AL SECKEL is acknowledged as one of the world's leading authorities on illusions. He has given invited lectures on illusions at Caltech, Harvard, MIT, Berkeley, Oxford University, University of Cambridge, UCLA, UCSD, University of Lund, University of Utrecht, and many other fine institutions. Seckel is currently under contract with the Brain and Cognitive Division of the MIT Press to author a comprehensive treatise on illusions, perception, and cognitive science.
Seckel has established international relationships with the leading researchers, magicians, and artists who specialize in illusions. These relationships have allowed Seckel to amass the world's largest collection of illusions.
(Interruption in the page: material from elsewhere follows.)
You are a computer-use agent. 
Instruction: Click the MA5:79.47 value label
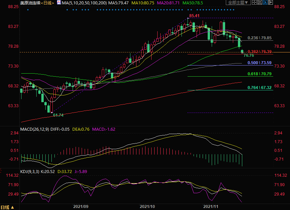coord(119,3)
Seckel has been involved in the creation of all of the material currently offered by IllusionWorks.
He is also putting together the world's largest exhibition on illusions, which will have its premier at the Science Museum, London and simultaneously in a mirror site at the Science Museum of Western Virginia, in the Fall of 2001. The two sites will then travel to 15 domestic venues and simultaneously in 15 UK and continental venues.
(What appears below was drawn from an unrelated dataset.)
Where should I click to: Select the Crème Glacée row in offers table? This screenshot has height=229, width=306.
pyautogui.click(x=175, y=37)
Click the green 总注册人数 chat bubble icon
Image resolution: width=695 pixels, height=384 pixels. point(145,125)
The exhibition consists of three sections: The first is a very large assemblage of interactive physical interactives, where the user can manipulate various key parameters in each illusion, thereby seeing in a very dramatic way the hidden constraints of the perceptual system. The exhibition will not just be centering on optical effects, but also examing other sensory illusions, including cross-modal interactions, where one sensory input, such as an auditory cue, can dramatically change another perceptual sense, such as vision. These effects are very powerful and are not generally known, especially since so much new material is being presented.
The second section will consist of original artworks and sculptures from the world's leading illusion artists. The third section consists of themed environments, such as an Ames Room, tilted house, Crazy street, etc.
"Illusions are a very nice window into how the brain perceives, because they can reveal the hidden constraints of the visual system in a way that normal perceptual processes do not. Illusions also contain the elements of joy and surprise, which makes their presentation pleasing to both young and old alike."